I have had patrons at the Mesa FamilySearch Library with two extremes over the past week or so. The first extreme is the patron who was looking for information on her Great-grandfather immigrant from England. I made some suggestions like starting with the U.S. Censuses for 1900 that showed when he arrived in the U.S. and also said that he was still an alien after 15 years in the country. The Census showed the year of his arrival. All of this information was greeted with blank stares. She didn’t get it. She had absolutely no reaction to finding the information. Nothing. Not even an “Oh, that’s interesting.” For the life of me, I could not figure out why she was there in the Library. I can only guess that she was expecting the information and was wondering when I was going to tell her where he came from and what ship he came over on.
The next experience was at the other end of the spectrum. This patron came in with all of his genealogy on paper. He had just purchased a genealogical data base program and wanted me to help him get his information into the computer. In his case, I went on New.FamilySearch.org and found that the information he had on paper was already in the FamilySearch database. I helped his download some of the information from New.FamilySearch.org and he had the same reaction as that of the earlier patron. Nothing. Nada. Not a word. Nothing about “Wow, look at all this information I need to review.” I emphasized to him that the information from New.FamilySearch.org was not necessarily correct and that he had to verify it in every detail. But he gave me the idea that his work was now finished and that was all he needed to do, without so much as a thank you very much for your time.

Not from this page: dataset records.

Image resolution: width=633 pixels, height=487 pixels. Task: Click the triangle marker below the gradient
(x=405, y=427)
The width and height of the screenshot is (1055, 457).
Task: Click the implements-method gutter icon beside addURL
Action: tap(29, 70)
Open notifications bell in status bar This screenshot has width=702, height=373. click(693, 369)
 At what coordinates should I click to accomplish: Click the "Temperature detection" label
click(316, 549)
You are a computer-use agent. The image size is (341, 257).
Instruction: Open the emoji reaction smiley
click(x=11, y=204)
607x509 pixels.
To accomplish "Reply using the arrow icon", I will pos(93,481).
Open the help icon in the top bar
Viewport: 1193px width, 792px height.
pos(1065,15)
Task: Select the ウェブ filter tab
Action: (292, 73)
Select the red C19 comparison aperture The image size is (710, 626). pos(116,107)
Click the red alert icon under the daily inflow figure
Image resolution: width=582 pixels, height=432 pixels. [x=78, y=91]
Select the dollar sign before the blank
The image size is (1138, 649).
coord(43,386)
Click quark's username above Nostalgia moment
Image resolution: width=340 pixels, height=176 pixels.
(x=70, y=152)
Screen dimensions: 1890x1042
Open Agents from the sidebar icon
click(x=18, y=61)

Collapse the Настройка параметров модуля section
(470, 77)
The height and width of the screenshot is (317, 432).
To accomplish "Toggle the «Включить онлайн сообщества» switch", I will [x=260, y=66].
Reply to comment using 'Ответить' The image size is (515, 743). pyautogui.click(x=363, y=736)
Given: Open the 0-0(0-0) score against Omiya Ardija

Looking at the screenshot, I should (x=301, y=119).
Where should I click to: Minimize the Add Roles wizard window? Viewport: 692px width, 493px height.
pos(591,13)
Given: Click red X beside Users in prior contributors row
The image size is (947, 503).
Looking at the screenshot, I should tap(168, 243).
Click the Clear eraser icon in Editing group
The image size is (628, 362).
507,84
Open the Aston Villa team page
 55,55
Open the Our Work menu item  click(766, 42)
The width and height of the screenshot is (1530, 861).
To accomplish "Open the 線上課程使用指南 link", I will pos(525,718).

Now, don’t get me wrong. I am not looking to get thanks or recognition or whatever. What bothers me in both cases is the total lack of connection to the data. Here they are both presented with valuable information about their family with the promise that there may be more, and they act as though they just got the correct change at the supermarket. No interest. No speculation. What a very, very sad way to react for both.
I guess when we are passionate about something, we expect at least polite interest from those around us. But with genealogy you have to get used to being either ignored or actively persecuted. But for someone to spend the time to come to the Library and then react in such a neutral, non-emotional way to specific information about their family is really strange.
From my standpoint, I do not provide help with any expectation of return. Period. What the patrons do with the information is their business and not mine. But that does not prevent me from being sad when I see a total lack of connectivity with history and ancestors.